Given data |
————

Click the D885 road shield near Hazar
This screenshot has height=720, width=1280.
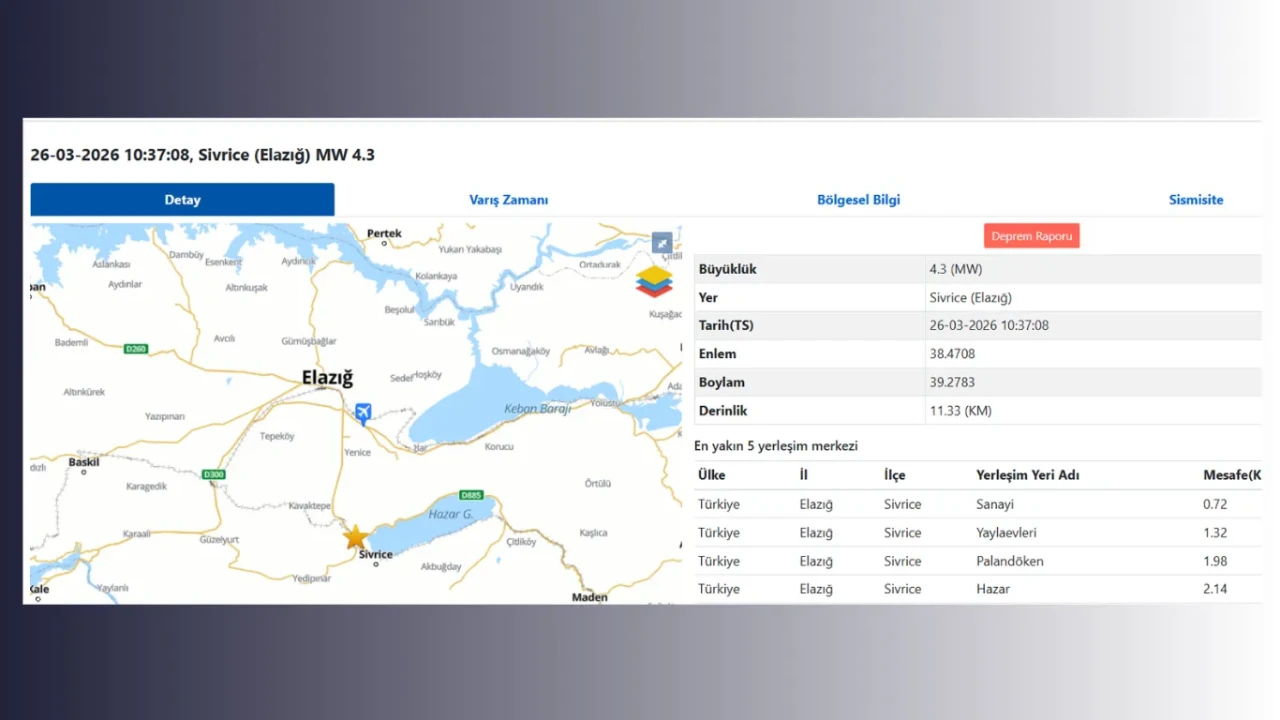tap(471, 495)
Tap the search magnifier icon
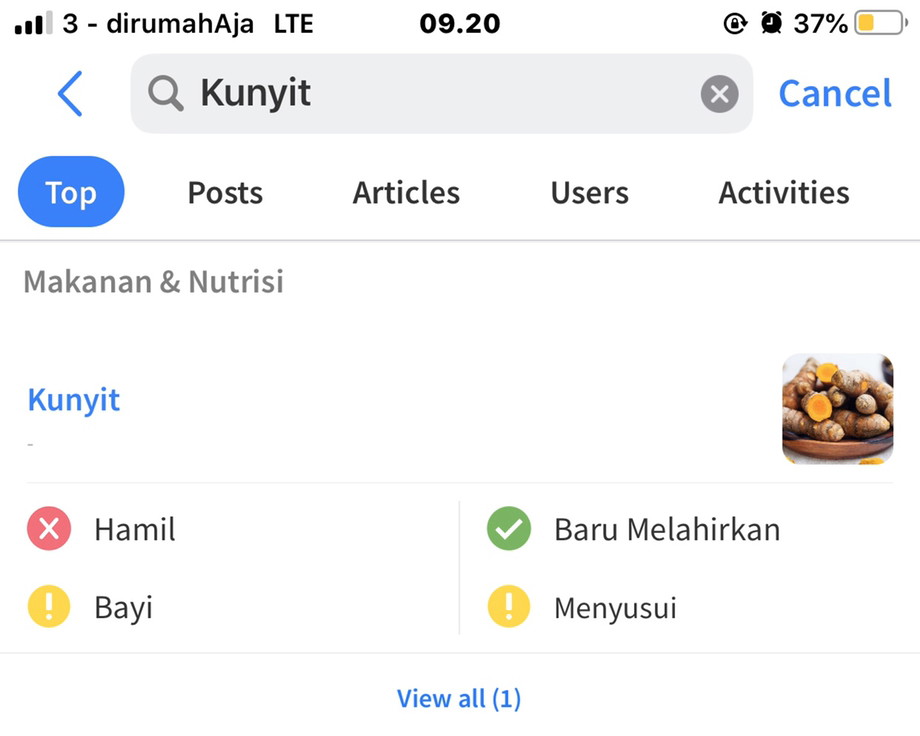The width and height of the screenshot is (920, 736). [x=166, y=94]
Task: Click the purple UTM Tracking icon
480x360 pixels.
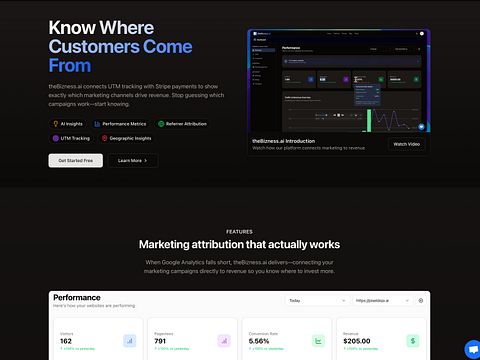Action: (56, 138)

————

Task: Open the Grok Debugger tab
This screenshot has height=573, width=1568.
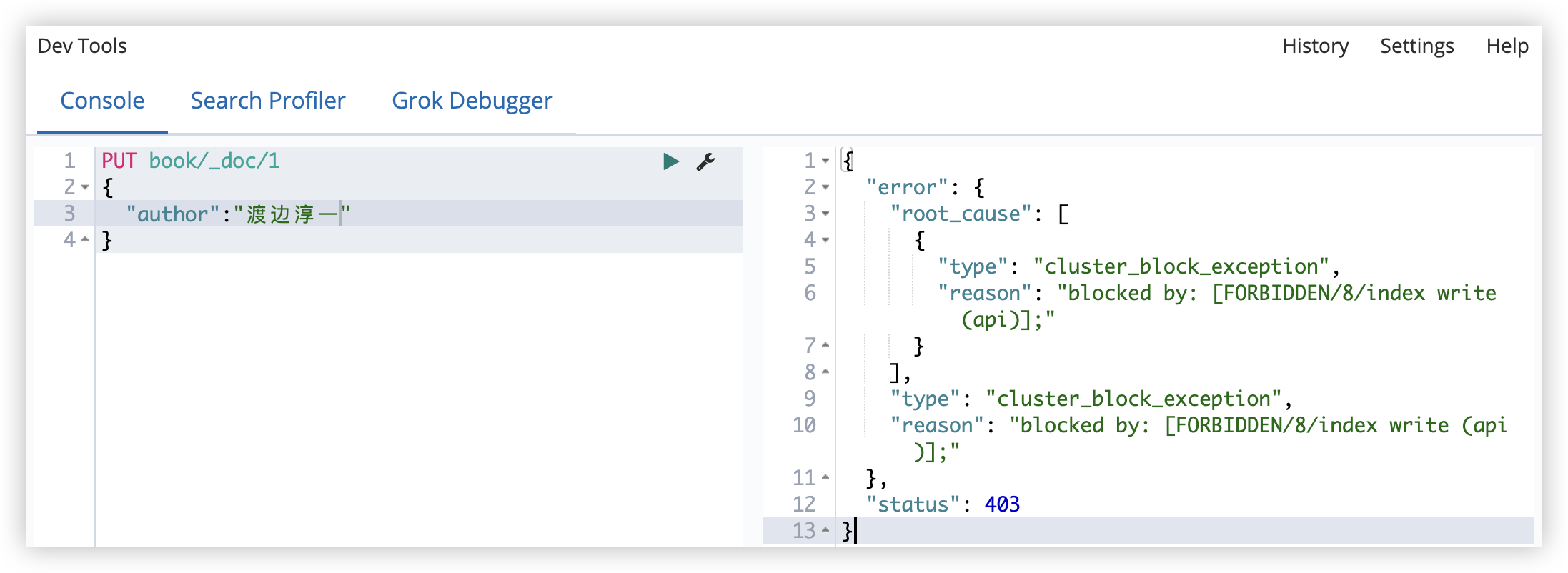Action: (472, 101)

————

To do |
Which lines of the records above hold the word "Task"? Copy each one out.

Written answer |
Task: Click the purple UTM Tracking icon
Task: Open the Grok Debugger tab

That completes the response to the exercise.